CHP Lideri Kemal Kılıçdaroğlu, Cumhurbaşkanı Erdoğan’ın dünkü konuşmasındaki hakaretvari ifadeleri alkışlayan askeri yetkililere yönelik olarak “Askerin beni alkışlaması gibi bir derdim yok. Ama yalan dolanı alkışlıyorlarsa, devletin çürüdüğü orada görülüyor. Etrafınıza, siyaset koridorlarından kariyer devşiren askerler koyarsanız, elinizde bol apoletli Ortadoğu üniformaları kalır. Komuta kademesi haddini bilsin. Siyaset askerin işi değildir” ifadesini kullandı.
Partisinin TBMM’deki grup toplantısında konuşan Kılıçdaroğlu, özetle şunları söyledi:
– Demokrasilerde siyasi partiler kapatılmaz. Partileri kapatıp, hazine yardımını kesmek gibi uygulamaları doğru bulmuyoruz. Yaşasın demokrasi, yaşasın Türkiye Cumhuriyeti. Gücü elinde tutan tehdit etmeye başlıyor, Ali Mahir Başarır, Lütfü Türkkan. Dokunulmazlıklarını kaldırmak için komisyon topluyorlar. Ben dahil, dokunulmazlıkları kaldırmazsanız namertsiniz. Korkmuyoruz, korkmayacağız.

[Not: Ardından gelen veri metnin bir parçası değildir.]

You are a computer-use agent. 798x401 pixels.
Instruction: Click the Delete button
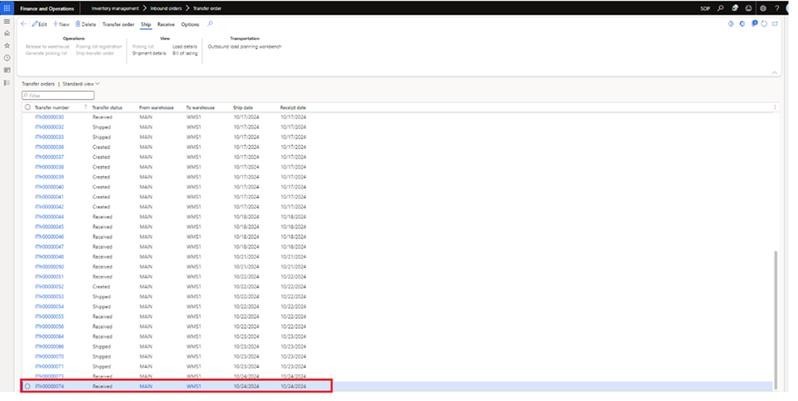tap(87, 24)
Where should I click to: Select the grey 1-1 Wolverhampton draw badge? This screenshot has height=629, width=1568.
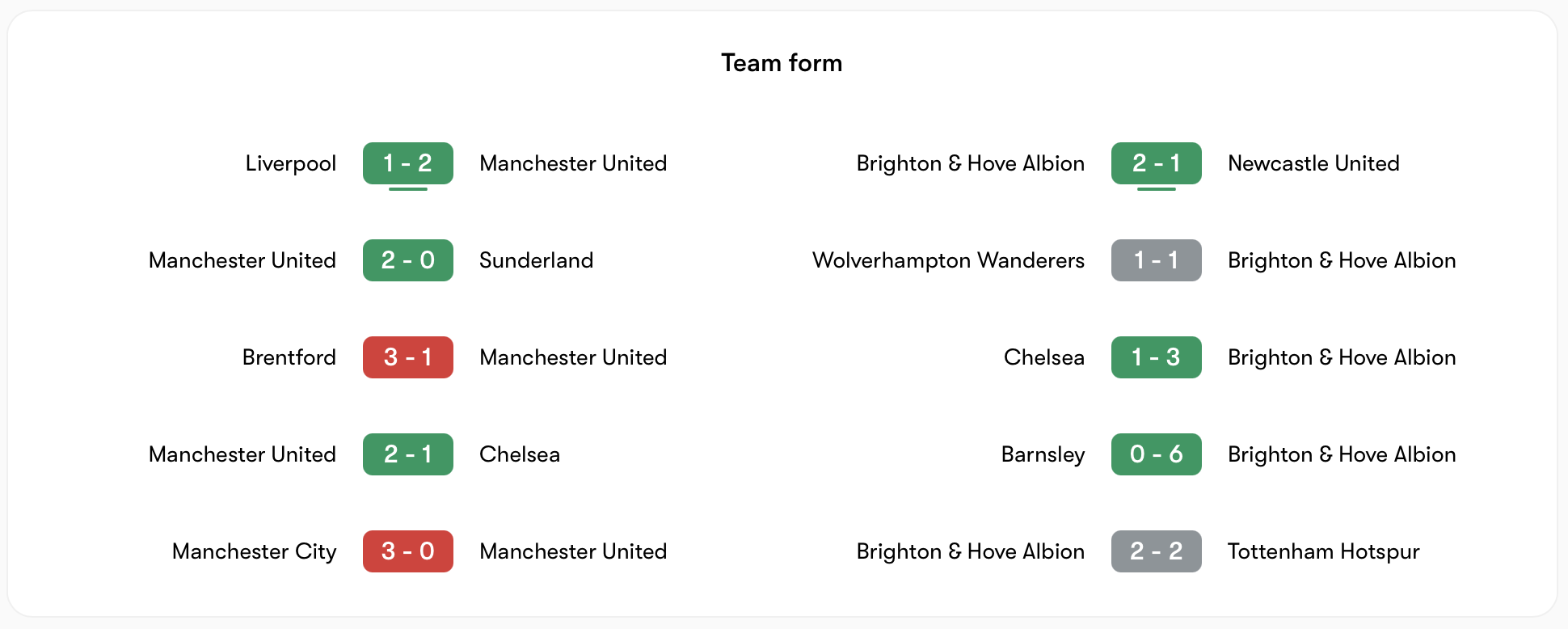coord(1156,260)
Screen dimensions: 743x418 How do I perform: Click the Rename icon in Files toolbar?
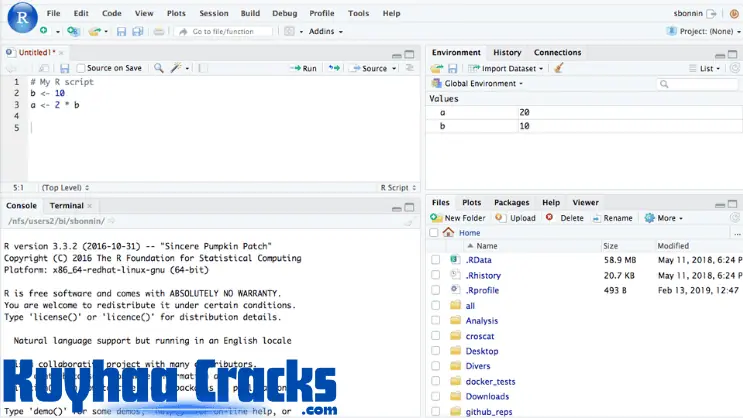tap(596, 217)
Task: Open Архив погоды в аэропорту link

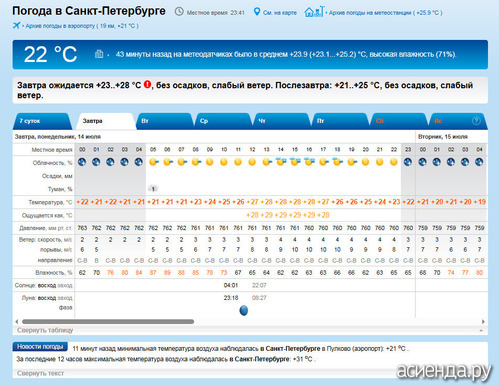Action: pos(82,26)
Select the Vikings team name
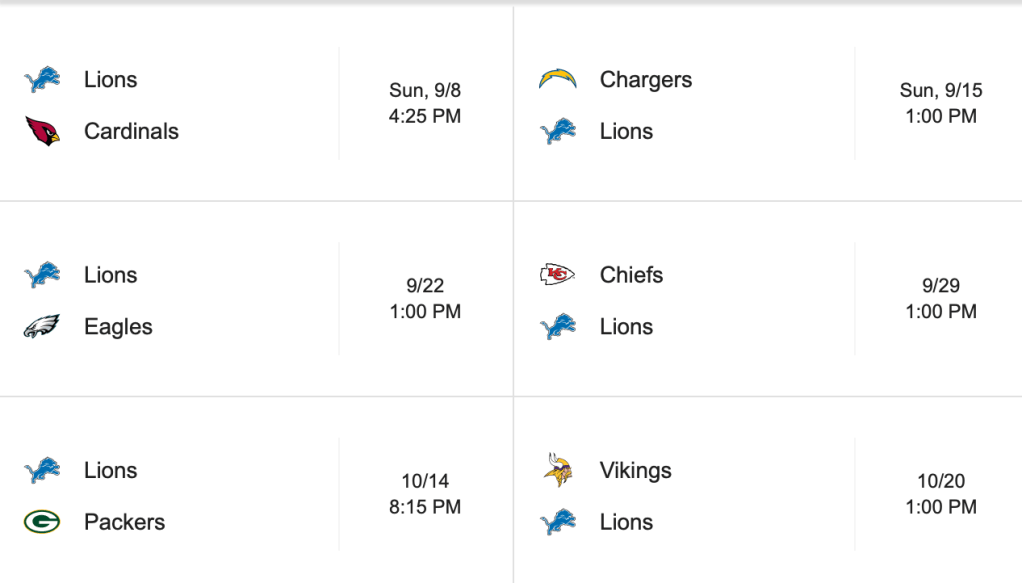The height and width of the screenshot is (583, 1022). point(635,470)
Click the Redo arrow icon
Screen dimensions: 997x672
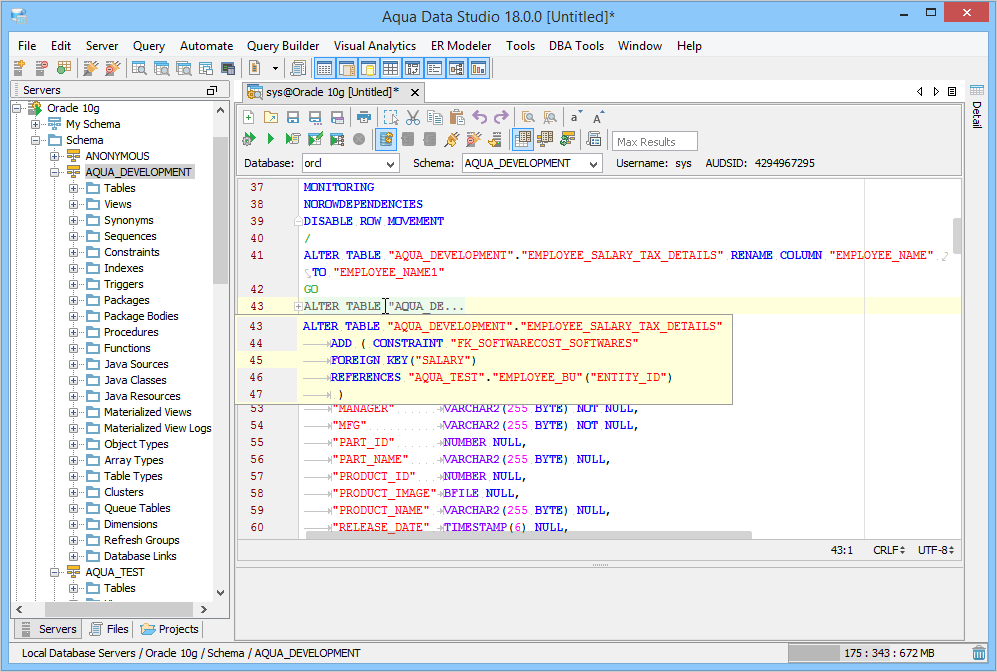[x=501, y=117]
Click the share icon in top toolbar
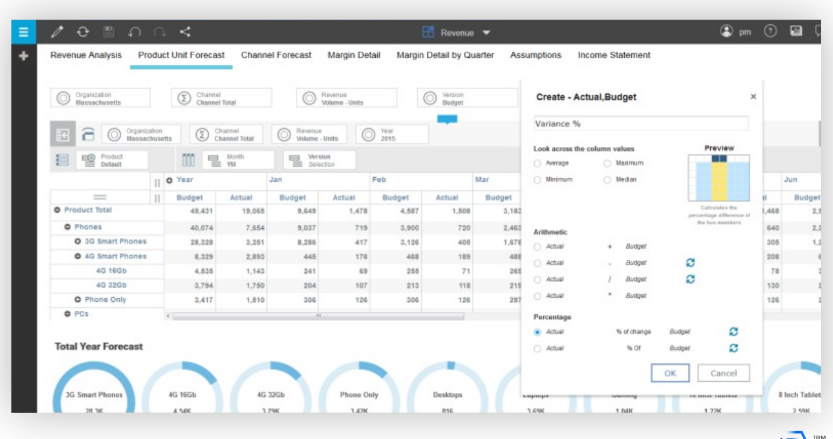833x439 pixels. coord(185,32)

– Ocak ayının gazeteciler adına büyük acılar barındırdığını bilmenizi isterim. Metin Göktepe, Hrant Dink, Uğur Mumcu onlardan biriydi. Basın özgürlüğünün olmadığını, sansür olmadığını, doğru haberlere sansür uygulandığını biliyoruz. Kalemini satan, AK Parti adına konuşan, aklını saraya kiralayanları da biliyorum. Bu ülkeye demokrasi geldiğinde onlar bir daha kalemlerini satamayacaktır. Kalemini satmayan 10 Ocak Gazeteciler Günü kutlu olsun. RTÜK gibi infaz kurumları var.

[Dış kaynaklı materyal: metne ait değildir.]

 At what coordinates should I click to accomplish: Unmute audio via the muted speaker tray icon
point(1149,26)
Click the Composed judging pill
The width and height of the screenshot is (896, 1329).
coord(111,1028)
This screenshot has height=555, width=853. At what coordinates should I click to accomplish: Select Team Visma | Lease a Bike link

– Kamu yönetiminin bir amacı var; toplumda huzuru, güveni sağlamak. Huzuru ve güveni sağlamazsanız toplum kamplaşır ve iç çatışmalara zemin hazırlayan bir ortama sürüklenir. Tüm vatandaşlarıma sesleniyorum; ne kadar büyük bir haksızlıkla karşı karşıya kaldığınızı biliyorum. Ama sükunetimizi koruyacağız, bekleyeceğiz. Sandığa gittiğimiz zaman demokrasiden, özgürlüklerden, insan haklarından yana, adaleti savunan anlayıştan yana oyumuzu kullanacağız.
– Devleti yönetmek vatandaşın can ve mal güvenliğini sağlamaktır. Halkın huzur ve güveni var mı? Yarın sabah neye uyanacağımızı bilmiyoruz. Ekonomide istikrar yok. İşsizlik almış başını gidiyor. İcra davaları almış başını gidiyor. Sağlıklı, tutarlı, aklı başında bir iktidarın olması gerekiyor. Vergiler toplumun refahı değil birilerinin çıkarı için harcanıyorsa orada huzur olmaz.
– Geçen hafta CHP grubu bir kanun teklifi verdi, en düşük emekli aylığı asgari ücret olsun diye. AK Parti ve MHP reddetti. Zaten adı asgari ücret. Emekliye asgari ücreti bile çok görüyorsun.
– Erdoğan bildiğimiz Erdoğan. Küfür, kıyamet gidiyor. Mahalle kabadayısı gibi o makamda oturulmaz. O makamda küfür etmek, iftira atmak yakışmaz. Zavallı kendi trolü oldu. Devleti ne kadar çürüttüğünün göstergesi de dün yaşandı. Yalanını, dolanını, küfrünü alkışlayan kurmay askerler. Biz CHP olarak bize düşeni yaptık, kan kusup, kızılcık şerbeti içtik. Ama değişmeyi başardık. İç reformlarımızı yapmayı başardık. Önce biz değiştik, sonra özgürlükçü olduk. Hiç kolay olmadı ama önemli olan zoru başarmaktı ve biz başardık. Şimdi CHP, gerçek anlamda halkın partisidir. Statükoyu bıraktık, değişimi, özgürlüğü savunduk. Askerin beni alkışlaması gibi bir derdim yok. Ama yalan dolanı alkışlıyorlarsa, devletin çürüdüğü orada görülüyor. Etrafınıza siyaset koridorlarından kariyer devşiren askerler koyarsanız, elinizde bol apoletli ortadoğu üniformaları kalır. Komuta kademesi haddini bilsin. Siyaset askerin işi değildir. Siyaset yapmak istiyorlarsa çıkarsınlar üniformaları. Biz neyi terk ettiysek artık saray tam odur, statükocu anti özgürlükçü Kenan Evren kafasına geldiler.
– Bahçeli çıkmış bağırıyor. Sinan Ateş bizim de evladımızdır. CHP, kardeşinizin hakkını savunacaktır. Bu benim CHP ülkücülerine karşı sorumluluğumuzdur. Biz Sinan’ın kızlarına karşı adaleti getireceğiz.